The law prohibits taxes on internet access—those monthly fees your service provider charge. And it prohibits state or local governments from imposing “multiple or discriminatory taxes” on electronic commerce. The original idea: States could not impose a higher tax on e- commerce than on the same product purchased in a brick-and-mortar store.
PITFA may present a steep legal challenge for the Maryland law, since the state does not tax advertising in, say, newspapers. But Maryland Attorney General Brian Frosh argues that it is “possible” that the new law could withstand legal scrutiny if courts conclude the tax is on the “sale of the advertising services…instead of the transmission of the advertising itself.”
Constitutional claims
Then, there are the constitutional problems: Critics say it violates the commerce, equal protection, and due process clauses of the US Constitution, as well as the First Amendment’s protection of freedom of the press.
The First Amendment claim seems weakest. In a different context, firms such as Google and Facebook have convinced Congress that they are not publishers and thus not responsible for, say, libelous content that appears on their sites. But now, to avoid a tax, they claim they are entitled to First Amendment protections of a publisher.

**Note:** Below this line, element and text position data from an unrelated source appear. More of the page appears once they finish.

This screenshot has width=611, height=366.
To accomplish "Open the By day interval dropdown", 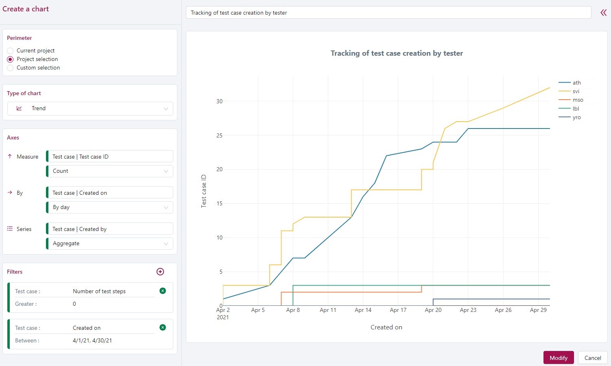I will [x=110, y=207].
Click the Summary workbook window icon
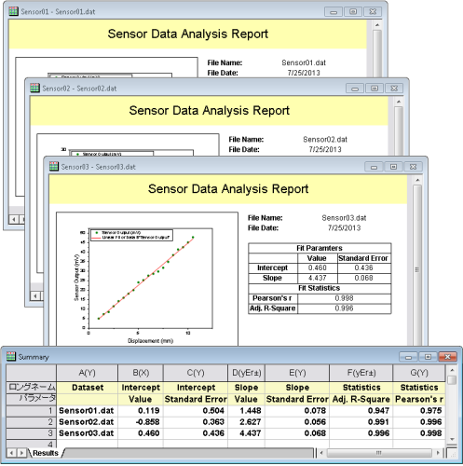This screenshot has height=466, width=463. 11,356
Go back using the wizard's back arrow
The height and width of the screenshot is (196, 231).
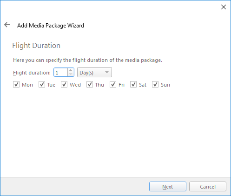(7, 25)
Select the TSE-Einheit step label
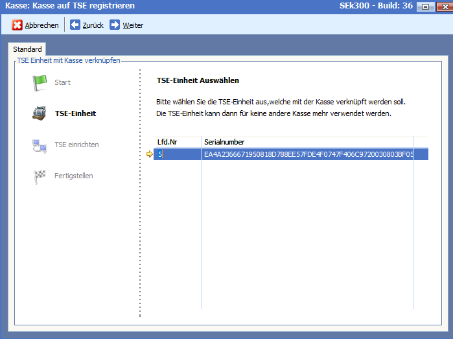The height and width of the screenshot is (339, 453). click(75, 113)
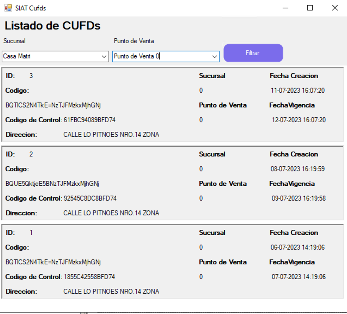Click the Listado de CUFDs heading

click(x=53, y=26)
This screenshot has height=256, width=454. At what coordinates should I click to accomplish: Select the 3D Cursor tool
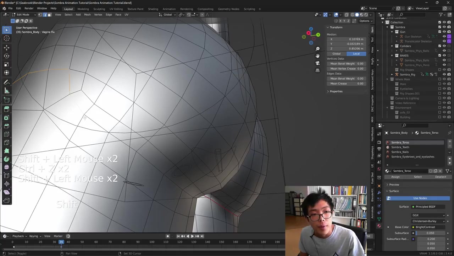click(6, 38)
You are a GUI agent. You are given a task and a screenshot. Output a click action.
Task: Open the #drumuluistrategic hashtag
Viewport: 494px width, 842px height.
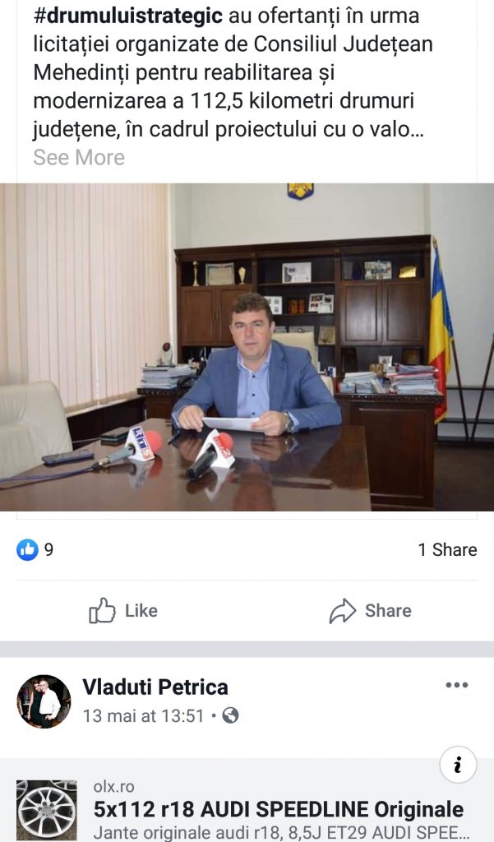pyautogui.click(x=127, y=16)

Their Commerce clause argument may be more productive. Critics of the tax argue that a firm must have some connection—nexus, in legalese-- to a state before that state is allowed to tax it. In its 2018 decision in South Dakota v. Wayfair, the Supreme Court allowed states to require online retailers to collect sales tax from residents who buy from them, even if the seller doesn’t have physical presence, like a store or warehouse, in their state. But can a firm be said to be doing business in a state just because someone looked at an ad on a device while located in that state? What if that firm collects or sells data from the user who opened the ad?
Is it good policy?
The courts eventually will sort it all out. The broader question is this one: Even if taxing digital advertising is legal, is it sensible policy?
No doubt digital ads are a tempting source of tax revenue. And in an increasingly digital world, a strong argument can be made that online services should be included in the tax base. PITFA may be a legal impediment. But the law probably should be repealed. It is also a statutory mess and obsolete: Does Congress really think e-commerce still needs a federal crutch in 2021?
Yet a system where each state imposes its own tax, based on its own rules, on pixels that cross state lines in a nanosecond, seems designed for chaos and multiple taxation. It would be, in many ways, exactly like the problem the OECD and the European Union are trying to address as they struggle to design a uniform international system of taxation on digital services.
In the US, states could do the same thing though bodies such as the Multistate Tax Commission. Over the long term, the rise of digital commerce may argue for a broad-based national Value Added Tax (VAT) with revenue rebated to the states. But absent some way to impose uniform taxes on the vast and growing range of digital services that do not know borders, the likely result will either be tax chaos, or an excuse for digital services to avoid tax entirely.